About this task → Retype, word for word, the line holding "Click the dollar sign spending limit icon" and each line after it down to the end of the data; pictures are not copied.

Stored entries
====================

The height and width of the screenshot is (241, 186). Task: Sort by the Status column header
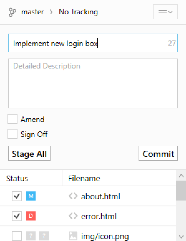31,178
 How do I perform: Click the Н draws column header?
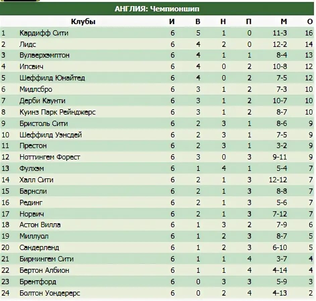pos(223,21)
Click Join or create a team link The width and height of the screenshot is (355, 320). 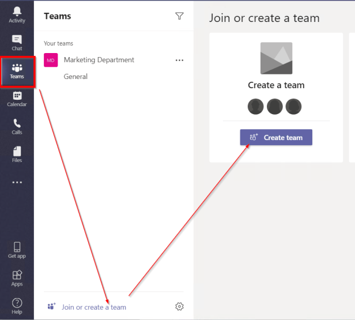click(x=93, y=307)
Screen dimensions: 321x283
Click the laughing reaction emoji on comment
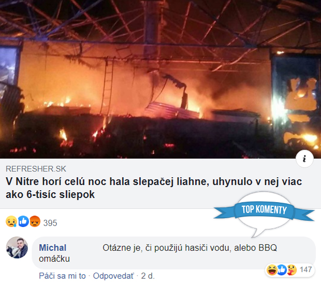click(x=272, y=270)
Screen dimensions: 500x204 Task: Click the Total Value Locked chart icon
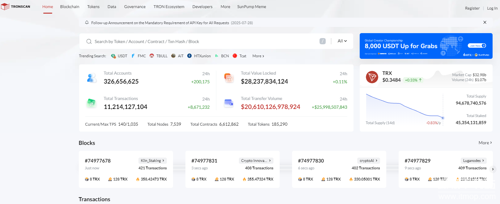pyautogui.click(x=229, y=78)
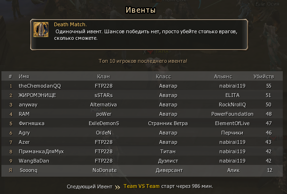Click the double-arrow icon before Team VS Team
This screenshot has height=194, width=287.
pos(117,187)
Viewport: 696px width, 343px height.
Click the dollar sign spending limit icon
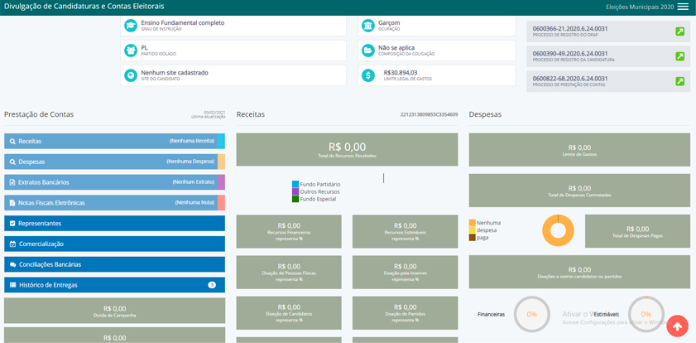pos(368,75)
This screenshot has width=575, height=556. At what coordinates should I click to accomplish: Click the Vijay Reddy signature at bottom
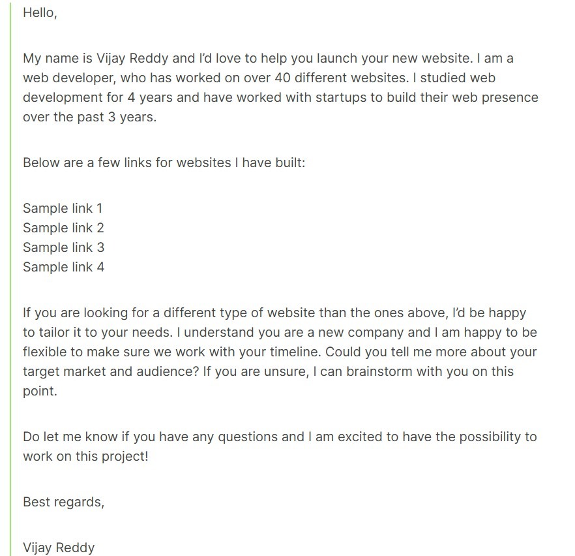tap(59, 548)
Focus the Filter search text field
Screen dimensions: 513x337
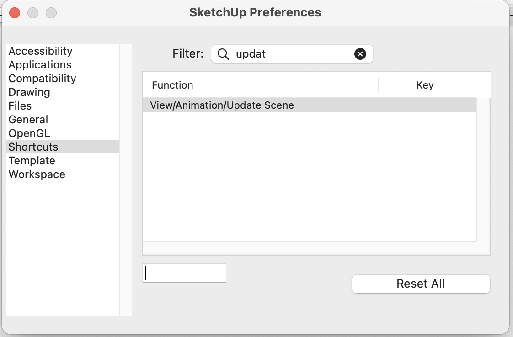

====================

Solution to this exercise →
Click the dollar sign spending limit icon
pos(368,75)
This screenshot has width=575, height=556. At what coordinates should I click to accomplish: Click the Vijay Reddy signature at bottom
tap(59, 548)
Focus the Filter search text field
Screen dimensions: 513x337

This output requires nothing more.